Hoje mesmo, nesta cidade que só por ironia se pode chamar “invicta” (foi conquistada por todos os exércitos que a atacaram, à excepção do miguelista, durante as guerras liberais.) fui por uns livros constantes do catálogo de um dos bons alfarrabistas portuenses. Quando me dispunha a pagar, dei-me conta que não trazia dinheiro suficiente, pelo que tive de procurar uma caixa multibanco. A primeira a que me cheguei estava em greve: não há nada para ninguém era o recado que depois de farta trabalheira com o cartão, os códigos, a indicação da quantia pretendida, nos surgia. Lá tive de procurar outra caixa e, para que esta peregrinação por uns morabitinos que brevemente deixariam de me pertencer valesse a pena, regressei por um caminho diferente. Onde havia um outro alfarrabista. Bem, já que aí estás... e pimba em três minutos contemplava assombrado um livro bonito da Imprensa Nacional com um título tentador: “cinco imagens para Nemésio”. E dentro, oh espanto! Cinco serigrafias (de uma série de 250) lindas de morrer e assinadas pelo Nikias Skapinakis. O Preço (em letra gorda mas já com um desconto de amigo) atirava para os 250€, cinquentinhas por peça. Convenhamos que, pese embora a crise, aquilo era de borla, enfim, era barato, muito barato. Duvido que conseguisse uma pelos 250 do total, quanto mais as cinco. A livreira, era uma livreira, benza-a Deus!, simpática e velha conhecida, disparou “leve e paga quando puder” que eu, já lhe explicara que levantara a massa que trazia com o cartão, pelo que não podia, hoje, ir por mais dinheiro. A coisa, dita assim, é como ditar azeite sobre a chama. Eu, que já estava perdido, nem protestei, meti o livro debaixo da asa e ala que se faz tarde.

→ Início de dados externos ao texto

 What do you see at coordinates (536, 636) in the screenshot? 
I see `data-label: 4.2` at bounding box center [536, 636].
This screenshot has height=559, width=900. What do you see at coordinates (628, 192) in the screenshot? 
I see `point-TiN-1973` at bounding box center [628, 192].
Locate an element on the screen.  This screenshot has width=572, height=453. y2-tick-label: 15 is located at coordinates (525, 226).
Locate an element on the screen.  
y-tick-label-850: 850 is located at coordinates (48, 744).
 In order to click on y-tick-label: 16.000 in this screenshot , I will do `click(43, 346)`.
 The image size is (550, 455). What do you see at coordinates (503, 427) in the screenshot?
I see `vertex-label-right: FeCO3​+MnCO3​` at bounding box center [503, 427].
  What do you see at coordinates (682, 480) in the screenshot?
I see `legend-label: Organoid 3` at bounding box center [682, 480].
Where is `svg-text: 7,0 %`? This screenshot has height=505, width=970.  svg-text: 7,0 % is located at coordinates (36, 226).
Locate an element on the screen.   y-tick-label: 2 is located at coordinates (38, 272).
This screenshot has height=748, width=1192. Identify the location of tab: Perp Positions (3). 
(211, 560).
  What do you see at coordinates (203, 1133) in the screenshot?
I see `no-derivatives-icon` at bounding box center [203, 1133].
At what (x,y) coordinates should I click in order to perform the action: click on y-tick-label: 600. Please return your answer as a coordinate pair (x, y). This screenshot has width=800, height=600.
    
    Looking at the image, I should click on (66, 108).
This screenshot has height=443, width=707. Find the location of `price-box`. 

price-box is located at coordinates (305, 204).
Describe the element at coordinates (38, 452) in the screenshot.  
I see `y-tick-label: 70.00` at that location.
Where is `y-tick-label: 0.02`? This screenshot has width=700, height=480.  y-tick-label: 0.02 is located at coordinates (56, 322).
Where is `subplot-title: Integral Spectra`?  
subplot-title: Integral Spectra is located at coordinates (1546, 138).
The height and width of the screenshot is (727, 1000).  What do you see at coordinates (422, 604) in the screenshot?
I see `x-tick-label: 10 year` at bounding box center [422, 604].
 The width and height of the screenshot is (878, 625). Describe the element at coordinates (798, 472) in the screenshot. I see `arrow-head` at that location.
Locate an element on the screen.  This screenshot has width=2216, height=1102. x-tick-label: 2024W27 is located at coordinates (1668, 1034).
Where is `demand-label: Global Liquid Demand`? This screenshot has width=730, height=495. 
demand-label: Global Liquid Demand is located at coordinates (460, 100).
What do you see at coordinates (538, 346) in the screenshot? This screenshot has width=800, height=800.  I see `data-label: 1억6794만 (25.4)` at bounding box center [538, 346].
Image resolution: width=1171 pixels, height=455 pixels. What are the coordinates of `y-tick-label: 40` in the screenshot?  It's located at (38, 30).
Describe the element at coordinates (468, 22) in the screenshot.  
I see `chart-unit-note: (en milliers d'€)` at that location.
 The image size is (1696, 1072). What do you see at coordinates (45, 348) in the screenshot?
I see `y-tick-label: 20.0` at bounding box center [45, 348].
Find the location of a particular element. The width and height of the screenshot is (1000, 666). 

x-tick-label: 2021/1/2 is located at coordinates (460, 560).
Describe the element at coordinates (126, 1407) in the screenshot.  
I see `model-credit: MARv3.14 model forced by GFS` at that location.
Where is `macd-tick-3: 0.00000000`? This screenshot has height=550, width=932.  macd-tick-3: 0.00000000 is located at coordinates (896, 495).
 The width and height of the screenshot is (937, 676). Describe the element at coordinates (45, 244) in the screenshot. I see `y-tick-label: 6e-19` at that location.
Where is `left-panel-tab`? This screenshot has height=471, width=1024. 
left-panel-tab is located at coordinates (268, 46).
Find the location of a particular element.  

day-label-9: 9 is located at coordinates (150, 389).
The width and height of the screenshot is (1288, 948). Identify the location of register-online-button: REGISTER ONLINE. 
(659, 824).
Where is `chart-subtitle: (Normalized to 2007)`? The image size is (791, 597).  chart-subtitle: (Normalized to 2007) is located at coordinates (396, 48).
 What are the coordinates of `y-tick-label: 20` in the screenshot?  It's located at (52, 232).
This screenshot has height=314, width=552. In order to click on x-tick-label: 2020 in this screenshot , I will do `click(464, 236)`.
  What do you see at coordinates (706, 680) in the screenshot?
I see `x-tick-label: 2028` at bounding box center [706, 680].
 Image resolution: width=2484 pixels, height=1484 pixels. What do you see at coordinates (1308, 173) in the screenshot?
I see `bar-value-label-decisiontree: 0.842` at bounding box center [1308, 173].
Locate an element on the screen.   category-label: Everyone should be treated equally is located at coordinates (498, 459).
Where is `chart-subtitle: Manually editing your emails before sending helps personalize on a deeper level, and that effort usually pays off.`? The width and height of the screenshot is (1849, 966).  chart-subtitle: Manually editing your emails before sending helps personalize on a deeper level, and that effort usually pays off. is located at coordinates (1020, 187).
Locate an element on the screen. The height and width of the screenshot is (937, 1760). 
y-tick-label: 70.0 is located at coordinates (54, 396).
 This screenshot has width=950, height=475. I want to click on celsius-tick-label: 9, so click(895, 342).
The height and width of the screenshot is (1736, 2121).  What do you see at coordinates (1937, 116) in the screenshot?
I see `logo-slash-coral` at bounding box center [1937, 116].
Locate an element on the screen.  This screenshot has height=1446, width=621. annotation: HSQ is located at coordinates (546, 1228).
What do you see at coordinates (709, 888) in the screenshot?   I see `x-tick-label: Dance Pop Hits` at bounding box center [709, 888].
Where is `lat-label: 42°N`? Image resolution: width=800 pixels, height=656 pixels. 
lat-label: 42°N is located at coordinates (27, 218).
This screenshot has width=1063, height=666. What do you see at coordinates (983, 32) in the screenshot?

Cheguei ao primeiro alfarrabista, paguei e dispus-me a dois dedos de conversa.
Então não é que olho para o chão e dou com um “Tableau de Paris”, dois volumes sumptuosos, mil e quinhentas ilustrações, folhas com cantos dourados enfim uma perdição. Isto quanto vale?, perguntei apenas para fazer conversa. Quando me responderam “cem euros” ia caindo. Se este era o “Tableau...” de Edmond Texier, editado em 1852 e mencionado na Chapitre a 1582 € e noutras instâncias a preços que vão desde 499 a 1500 € então algo de milagroso se passava por ali.
Era exactamente o Texier. Num estado bom que só não era muito bom porque as capas tinham alguns picos em baixo, do uso e da velhice. Por dentro uma beleza. Avisei lealmente o meu amigo alfarrabista que me parecia que o livro devia ser muito mais valioso. “cem euros e nem mais um cêntimo”, retorquiu-me. Se é assim...
É claro que desembolsei 350 euros. Mas também é verdade que, se quisesse vender agora mesmo as minhas duas compras obteria, já o confirmei, três ou quatro vezes mais. Todavia isso não sucederá pela razão simples, mas obscura para os filisteus, que estou louco por ver as serigrafias na parede do escritório enquanto irei lendo com vagar e volúpia o tableau
*na gravura: uma das serigrafias mencionadas.